Prevotella copri

Scientific classification
- Domain: Bacteria
- Kingdom: Pseudomonadati
- Phylum: Bacteroidota
- Class: Bacteroidia
- Order: Bacteroidales
- Family: Prevotellaceae
- Genus: Prevotella
- Species: P. copri
- Binomial name: Prevotella copri Hayashi et al. 2007
- Synonyms: Segatella copri

= Prevotella copri =

- Genus: Prevotella
- Species: copri
- Authority: Hayashi et al. 2007
- Synonyms: Segatella copri

Species of bacterium

Prevotella copri, also Segatella copri, is an anaerobe, Gram-negative, rod-shaped bacterium. The species is a prominent bacterium of the human oral and intestinal microbiota of non-Westernized populations and was first isolated from human faeces in 2007 by Hayashi et al.
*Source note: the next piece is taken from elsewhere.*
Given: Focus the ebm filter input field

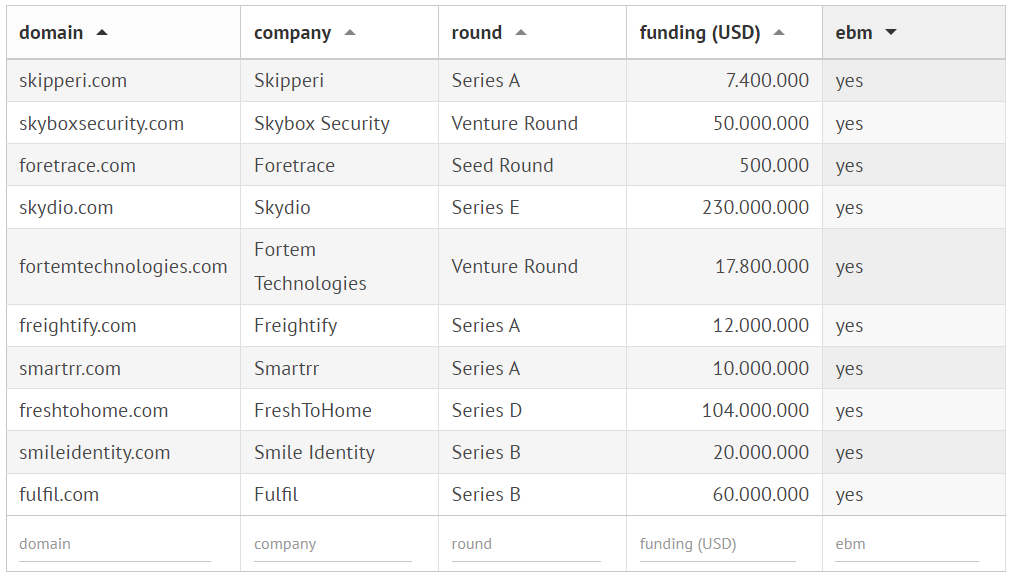Looking at the screenshot, I should pos(906,544).
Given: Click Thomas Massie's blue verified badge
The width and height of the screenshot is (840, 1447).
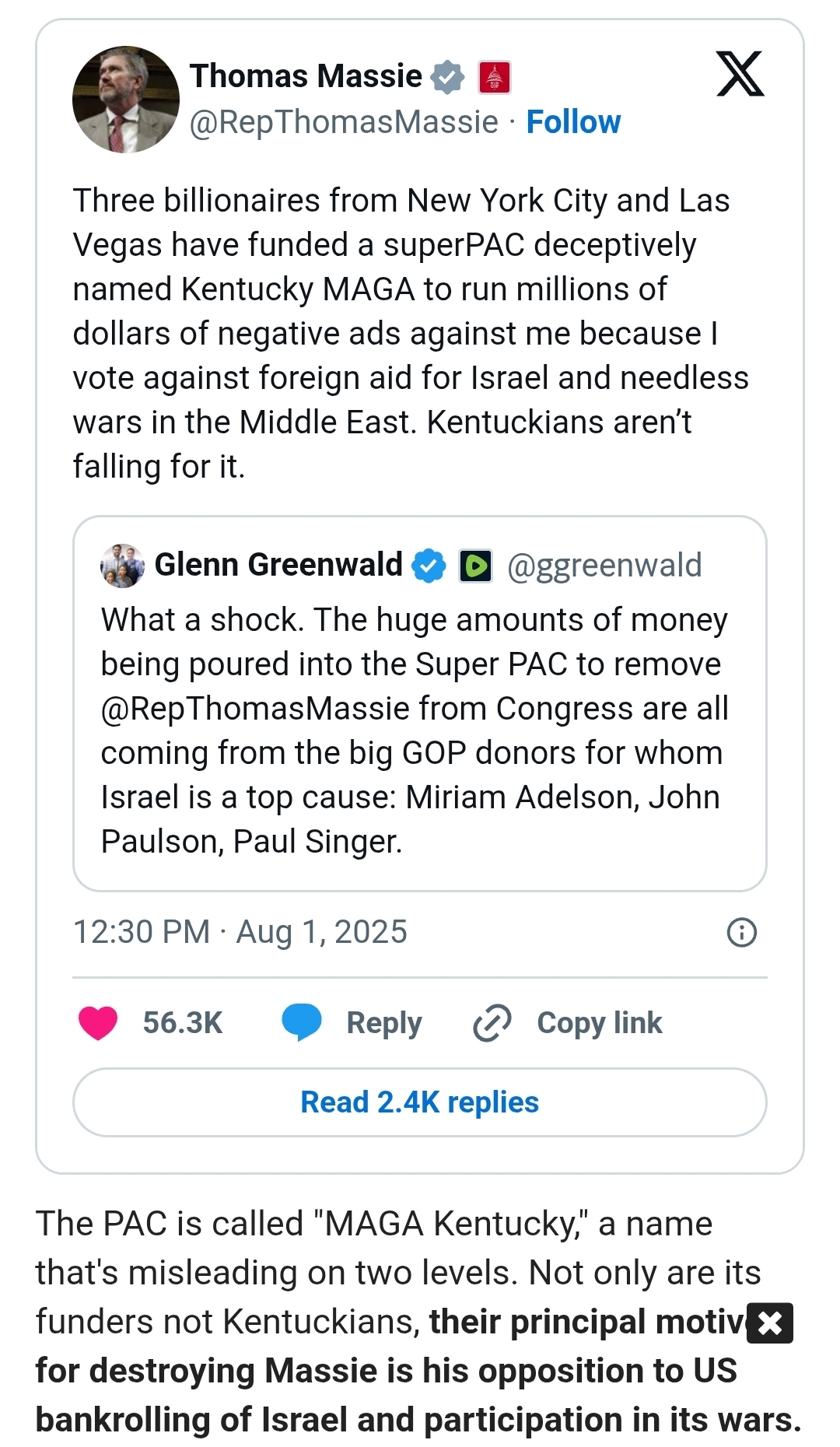Looking at the screenshot, I should (447, 77).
P. copri has been associated with both beneficial and detrimental effects on human health and has therefore been the subject of intense research, which focusses on identifying which microbial features define beneficial and pathogenic host interactions. P. copri is prevalent in people with plant-rich diets and is thus associated with a healthy lifestyle. It has been suggested that the bacterium might regulate host immune responses via lectin-glycan interactions.

P. copri is capable of producing bioactive amines, including phenylethylamine, tyramine, tryptamine, and ornithine.

== Structure ==
P. copri cells are anaerobic and non-spore forming. Their optimum growth temperature is 37°C. The bacterium's most significant metabolic end products are succinic and acetic acids.

The species has an incubation period of 2-3 days and it can grow and thrive using pectin as a carbon source. P. copri is associated with a fiber-rich diet and cannot grow on starch and animal glycans; it is unable to utilize predominant meat and starch polysaccharides.

== Pathology ==
Decreased abundance of P. copri has also been linked to Western diets and conditions like Parkinson's disease. Increased P. copri abundance, on the other hand, has been linked to systemic inflammatory pathologies/diseases, like type 2 diabetes, non-alcoholic fatty liver disease, obesity, and rheumatoid arthritis (RA). Newly diagnosed RA patients have microbiota with an increased abundance of P. copri and an increased immune response (systemic antibodies and T-cell responses) against P. copri antigens.